Drive along the off-freeway paved roads, and you wind past orange groves, small towns, and past buildings that look as though they’ve been produced for a 1930s movie set. But they aren’t part of a theme park. They’re real and that’s the joy of Polk County.
In the Spring, you can sit in classic baseball parks, watching millionaire ball players loosen their muscles for the real thing during the Grapefruit League season in February and March. Lakeland hosts the Detroit Tigers, Haines City the Kansas City Royals and Winter Haven the Cleveland Indians.
Ask at any tourist office and get a map that leads to wildlife parks, state parks, and off-beat historic sites that aren’t usually found in travel agent guidebooks.
Little known, for example, is that Polk country has the largest collection of Frank Lloyd Wright buildings in America, located on the campus at Florida Southern College in Lakeland.
While the 10 buildings are in daily use, you can tour them for free and regale in the stories about the architect who continued to create buildings with leaky roofs throughout his career.

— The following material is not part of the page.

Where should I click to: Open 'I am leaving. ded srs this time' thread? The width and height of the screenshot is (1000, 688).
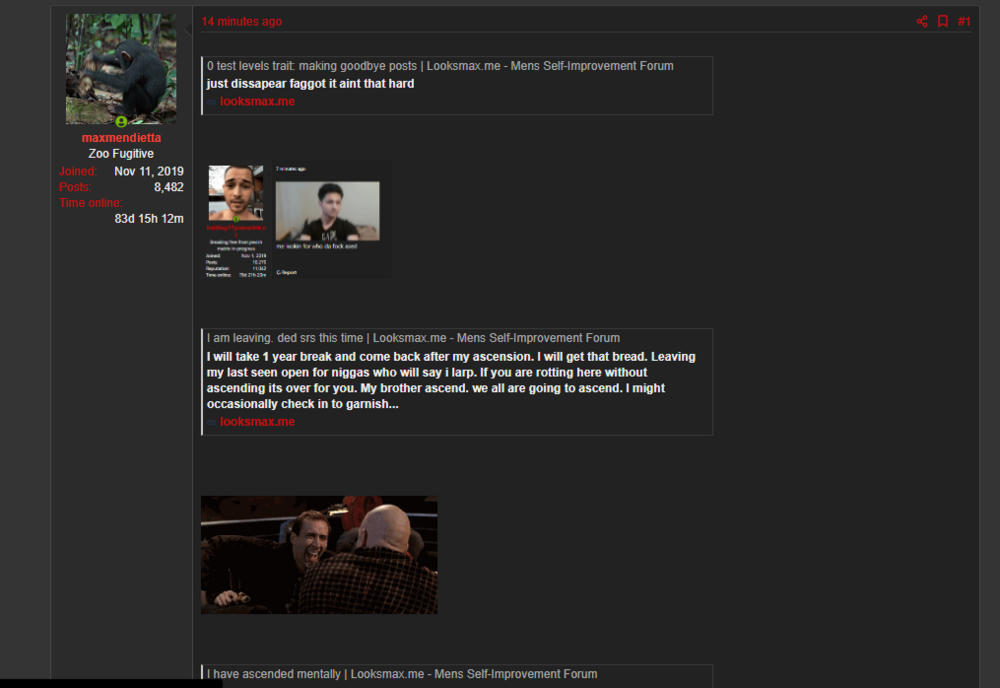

And there’s the small, creaky Railroad Museum in downtown Lake Wales that traces the railway’s history of the area in a series of photos from the mid-1920s. Remarkably, the town that surrounds the station looks virtually the same. Across the tracks and the old renovated rail cars that serve as restaurants, is a heritage house being converted to a museum/gallery.
The major acquiescence to theme parks is just outside Polk City, where there’s an aircraft museum called, Fantasy of Flight where old airplanes sit spotless and carefully restored. You can walk through a Second World War B-17 bomber and understand the perils that went with those who flew in the surprisingly thin-skinned aircraft.
Once you’ve left Polk Country and approach Tampa, the more contemporary Central Florida becomes until you find yourself once again in the world of theme parks and make believe.
And as much as you can enjoy the pleasures of Busch Gardens with its magical rides and where you can take an open-vehicle tour among African wildlife, it’s a walk out of reality and into the world of make-believe.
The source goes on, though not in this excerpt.